There was a fly in the ointment. This was also the period when the socialists and the labor unions were coming into their own. They could not have it said that a man hired by management had raised wages while reducing effort. So they lied in their teeth. The horror stories they make up are laughable. Those stories are idiotic in their obvious untruths.
Ron

Re: And proud to be so, to a point #2

Louise,
You have a second major blind spot in your attempt to analyze manufacturing.
Contrary to the implicit assumption you seem to make the world does not stand still. You cannot stop history.
The world that existed when Fredrick Winslow Taylor first reported for duty in that steel mill no longer exists -- neither in whole nor in part. The world, the nation, society has all changed. You cannot find factories or workers like that except in the Peoples Republic of China and possibly in India.
Today in the US we are going more and more to computer controlled machines. People are working on a replicator like in Star Trek and the possibilities are promising. It is predicted that in 15 years China will find its labor supply is a drag on the market.
Is that what the collectivists like yourself are afraid of. That brute labor will become obsolete? If so I think it is happening at a fearsome pace.
Ron

Re: And proud to be so, to a point

I've never known you to agree with Gatto about anything, from Frederick Taylor to foreign policy to "less is more."

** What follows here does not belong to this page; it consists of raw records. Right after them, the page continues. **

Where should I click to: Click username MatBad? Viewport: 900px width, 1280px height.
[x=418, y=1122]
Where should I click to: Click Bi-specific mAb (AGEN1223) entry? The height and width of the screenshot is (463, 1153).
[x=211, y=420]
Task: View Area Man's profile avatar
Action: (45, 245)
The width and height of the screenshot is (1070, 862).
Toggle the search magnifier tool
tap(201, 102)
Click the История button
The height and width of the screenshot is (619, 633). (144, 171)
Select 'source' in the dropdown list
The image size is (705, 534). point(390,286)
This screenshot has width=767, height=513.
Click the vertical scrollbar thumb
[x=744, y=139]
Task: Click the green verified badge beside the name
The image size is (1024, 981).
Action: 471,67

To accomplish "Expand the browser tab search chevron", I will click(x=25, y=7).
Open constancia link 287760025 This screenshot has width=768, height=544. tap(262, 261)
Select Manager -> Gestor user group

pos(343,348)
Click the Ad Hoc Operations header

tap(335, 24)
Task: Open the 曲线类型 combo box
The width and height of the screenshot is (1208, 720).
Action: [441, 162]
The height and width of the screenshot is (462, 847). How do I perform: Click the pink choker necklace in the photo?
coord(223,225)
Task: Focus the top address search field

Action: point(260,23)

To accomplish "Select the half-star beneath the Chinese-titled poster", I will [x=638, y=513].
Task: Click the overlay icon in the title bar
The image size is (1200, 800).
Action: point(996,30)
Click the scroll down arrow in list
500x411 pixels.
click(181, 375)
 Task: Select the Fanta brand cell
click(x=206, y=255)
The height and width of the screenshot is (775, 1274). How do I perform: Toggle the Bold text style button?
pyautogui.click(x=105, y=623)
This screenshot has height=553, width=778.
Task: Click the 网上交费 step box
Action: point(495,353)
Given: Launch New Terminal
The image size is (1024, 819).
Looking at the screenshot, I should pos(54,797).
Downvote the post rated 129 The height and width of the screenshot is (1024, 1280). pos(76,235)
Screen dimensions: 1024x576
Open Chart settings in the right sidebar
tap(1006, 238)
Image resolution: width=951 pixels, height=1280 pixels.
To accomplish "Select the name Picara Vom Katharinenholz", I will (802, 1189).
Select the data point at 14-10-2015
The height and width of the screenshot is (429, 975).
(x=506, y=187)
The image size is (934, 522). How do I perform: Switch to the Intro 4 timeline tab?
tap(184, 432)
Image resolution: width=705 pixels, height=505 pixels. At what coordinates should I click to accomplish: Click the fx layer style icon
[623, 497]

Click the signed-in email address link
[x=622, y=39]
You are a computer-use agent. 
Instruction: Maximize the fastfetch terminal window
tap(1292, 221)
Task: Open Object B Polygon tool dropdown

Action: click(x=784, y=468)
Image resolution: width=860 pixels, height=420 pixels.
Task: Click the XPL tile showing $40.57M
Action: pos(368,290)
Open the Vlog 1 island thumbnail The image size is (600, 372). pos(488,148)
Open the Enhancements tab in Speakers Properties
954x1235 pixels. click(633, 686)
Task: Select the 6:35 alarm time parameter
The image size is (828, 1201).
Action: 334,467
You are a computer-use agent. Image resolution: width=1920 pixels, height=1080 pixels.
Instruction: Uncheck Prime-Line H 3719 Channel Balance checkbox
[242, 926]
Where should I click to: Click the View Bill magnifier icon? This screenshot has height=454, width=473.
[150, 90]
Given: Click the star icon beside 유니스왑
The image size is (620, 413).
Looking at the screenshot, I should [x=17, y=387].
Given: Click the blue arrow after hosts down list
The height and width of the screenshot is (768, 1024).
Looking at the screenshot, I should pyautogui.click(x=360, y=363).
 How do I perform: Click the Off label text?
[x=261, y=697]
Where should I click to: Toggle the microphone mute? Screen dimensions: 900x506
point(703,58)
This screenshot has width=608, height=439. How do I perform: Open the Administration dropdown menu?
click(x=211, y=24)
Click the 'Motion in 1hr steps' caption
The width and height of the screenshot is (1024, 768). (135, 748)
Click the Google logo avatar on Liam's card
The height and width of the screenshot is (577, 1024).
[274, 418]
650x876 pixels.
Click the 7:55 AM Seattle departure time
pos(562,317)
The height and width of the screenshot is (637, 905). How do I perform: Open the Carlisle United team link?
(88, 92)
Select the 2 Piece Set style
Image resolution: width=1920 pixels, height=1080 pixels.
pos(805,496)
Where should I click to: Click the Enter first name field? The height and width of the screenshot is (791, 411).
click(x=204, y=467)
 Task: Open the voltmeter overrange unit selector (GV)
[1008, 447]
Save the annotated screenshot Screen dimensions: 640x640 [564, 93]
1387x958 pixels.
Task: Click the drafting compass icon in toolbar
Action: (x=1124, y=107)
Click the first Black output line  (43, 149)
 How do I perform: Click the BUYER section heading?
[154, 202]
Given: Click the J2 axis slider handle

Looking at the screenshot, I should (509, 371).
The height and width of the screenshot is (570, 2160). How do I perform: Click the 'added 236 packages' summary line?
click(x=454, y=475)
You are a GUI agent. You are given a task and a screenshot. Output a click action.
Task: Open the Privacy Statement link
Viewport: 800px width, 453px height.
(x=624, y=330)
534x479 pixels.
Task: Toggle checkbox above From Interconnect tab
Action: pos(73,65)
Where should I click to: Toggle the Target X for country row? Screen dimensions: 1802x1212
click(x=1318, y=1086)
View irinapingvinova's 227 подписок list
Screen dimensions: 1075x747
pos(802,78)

But instead of stating your disagreements with him, you pretend you agree with him. And because I disagree with you, you claim I must be suffering from a intellectual deficit. Cute, Ron, very cute. And a very underhanded way to try to make whatever point you're trying to make, if you even know what that might be.

Louise, Let's rephrase that

Louise,
You are saying you have tried to drive a wedge between Mr. Gatto and I by proving that I am not sincere in my admiraton for the man's scholarship. Yet, after all this time you have been totally unsuccessful and can't believe it is your own misunderstanding, or misstatement, of his position.
I want to say emphatically that when you quote Mr. Gatto and then give your interpretation of what you just quoted, your comments are totally off the mark.
Ron

Re: Louise, Let's rephrase that

The wedge is there. I had nothing to do with it.

And I forgot to add to the Frederick Taylor, foreign policy and "less is more" list your belief in the accuracy of the Bell Curve.

I think you're "totally off the mark," Ron. Further, I think Gatto would agree with me if he wasted his time reading this forum.

I've wasted enough time here for the month of May. Wishing you and all the workers here a very happy May Day.

Re: Louise, Let's rephrase that

Louise,
"And I forgot to add to the Frederick Taylor, foreign policy and "less is more" list your belief in the accuracy of the Bell Curve."
The Bell Curve is a mathematical tool like the Pareto Curve. I neither believe nor disbelive in it except as a useful mathematical tool.
Are some people less intelligent than others -- that seems obvious.
Besides eugenics seems more of a tool of the collectivist liberals than of we classical liberals.